The study, which updates an analysis by the IMF of the macroeconomic impact of rising food and fuel costs released on July 1, shows that both energy and food prices remain well above their levels at the onset of the recent price surges.
IMF Managing Director Dominique Strauss-Kahn stressed in a September 24 statement in Washington that while the international community is currently focused on the ongoing financial crisis in advanced economies, "it is important not to lose sight of the `other crisis'—the continued debilitating impact of food and fuel hikes on some of the world's poorest countries."
Call for bolder action
"While food and fuel prices have eased from recent peaks, unfortunately they remain well above their levels at the onset of the recent price surges," Strauss-Kahn said. "What this means for a large number of countries—particularly in Africa—is a significant shock." He called for "bolder action" from the international community in terms of additional aid and action to help vulnerable countries.
The new study updates the IMF's initial report on the impact of higher food and fuel prices that was issued in July 2008. The July report warned that the price surge was most acute for import-dependent poor and middle-income countries confronted by balance of payments problems, higher inflation, and worsening poverty.
The IMF's updated assessment shows that the impact of food and fuel price increases on developing countries, far from diminishing, has continued to mount since its previous report last July.
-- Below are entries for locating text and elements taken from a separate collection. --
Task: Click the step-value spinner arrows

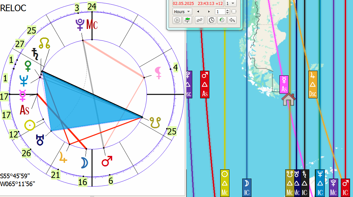Action: pyautogui.click(x=227, y=12)
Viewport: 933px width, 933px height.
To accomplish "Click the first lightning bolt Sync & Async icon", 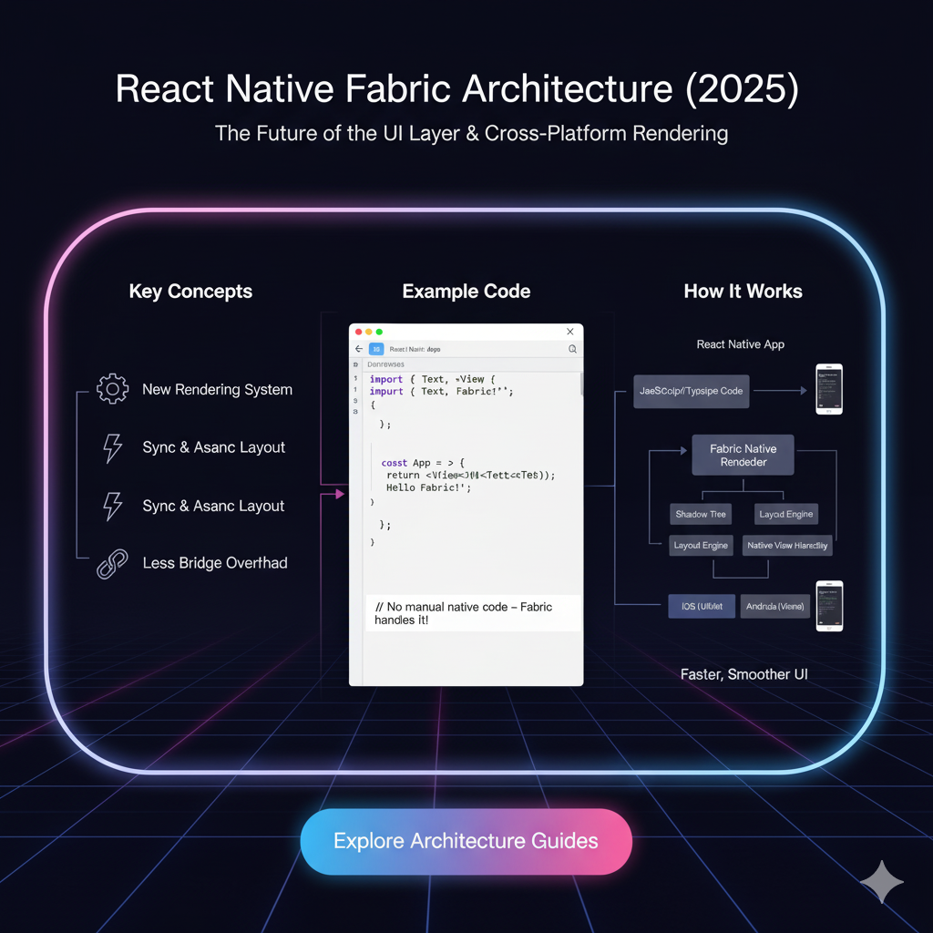I will point(112,447).
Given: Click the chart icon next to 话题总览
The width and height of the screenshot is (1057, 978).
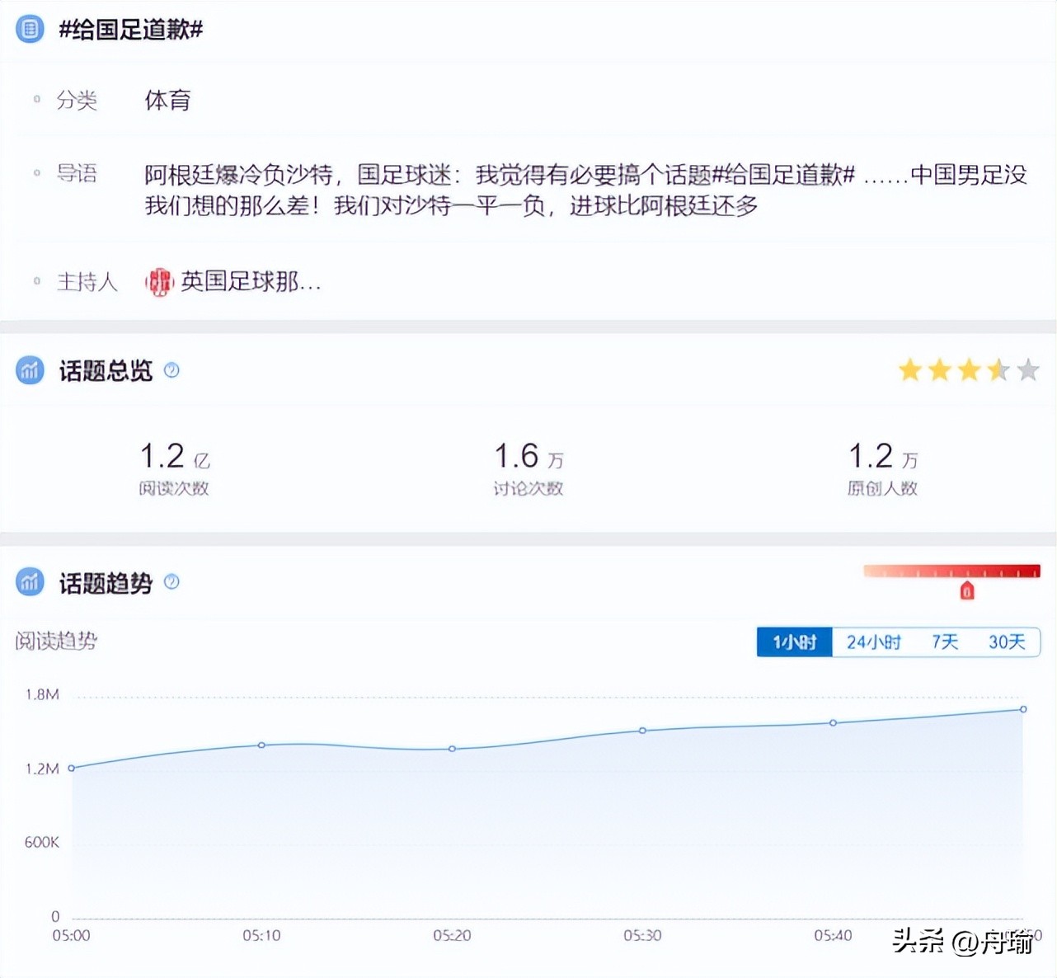Looking at the screenshot, I should [x=29, y=371].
As of mid-September, oil prices are around 40 percent below their mid-July peaks, but still double the levels recorded at end-2006. Similarly, food prices have eased 8 percent from their June peak but are still above end-2006 levels.
Increase in fuel bill
As a result, the IMF projects that net fuel-importing low-income countries are facing an increase in their fuel bill equivalent to 3.2 percent of their GDP—or US$60 billion. For 43 net food-importing countries, the rise in their food bill is 0.8 percent of GDP—or US$7.2 billion.
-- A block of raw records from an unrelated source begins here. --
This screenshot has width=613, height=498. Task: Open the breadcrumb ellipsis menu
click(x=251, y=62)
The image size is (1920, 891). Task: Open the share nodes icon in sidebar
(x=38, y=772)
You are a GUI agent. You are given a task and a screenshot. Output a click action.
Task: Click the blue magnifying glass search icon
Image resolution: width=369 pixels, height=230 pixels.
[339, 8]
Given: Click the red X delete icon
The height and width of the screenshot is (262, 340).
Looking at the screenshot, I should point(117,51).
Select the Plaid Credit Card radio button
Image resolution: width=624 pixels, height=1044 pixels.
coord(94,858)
"From a macroeconomic perspective, we see the effects in weakening balance-of-payments positions and national budgets—and acceleration of inflation," Strauss-Kahn said. The average inflation rate for low-income countries increased by almost 3 percentage points during the second quarter of 2008, and is expected to exceed 13 percent by the end of this year. "As we all know," Strauss-Kahn noted, "inflation hurts everyone, but it especially hurts the poor."
The updated study says countries face difficult choices as they seek to adjust their economies. Most will need a combination of price adjustment, involving real depreciation and pass-through of world market prices, and fiscal adjustment to offset the higher budgetary costs. The study recommends an approach involving tailored domestic responses, donor support, and multilateral cooperation.
Guard against inflation
Given the risks of further inflation and weakening external positions, monetary and exchange rate policies will have to guard against inflationary and balance of payments pressures that are likely to intensify in the short run, the study says. The need for, and scale of, fiscal policy responses will have to reflect each country's macroeconomic situation and capacity to create fiscal space.
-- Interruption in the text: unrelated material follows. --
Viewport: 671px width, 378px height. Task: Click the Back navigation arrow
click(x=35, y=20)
The report adds that external support, preferably grants in the case of low-income countries, will continue to be vital to ease the burden of adjustment and to limit effects on real incomes and poverty. In early September the IMF endorsed a new action plan drawn up at an international conference in Ghana called to improve delivery of aid to developing countries.
The IMF, which has so far provided additional financial assistance to 14 affected countries and is in the process of reforming its Exogenous Shocks Facility to provide more rapid and streamlined assistance to its members, continues to assist its members through both macroeconomic policy advice, technical assistance and financial support.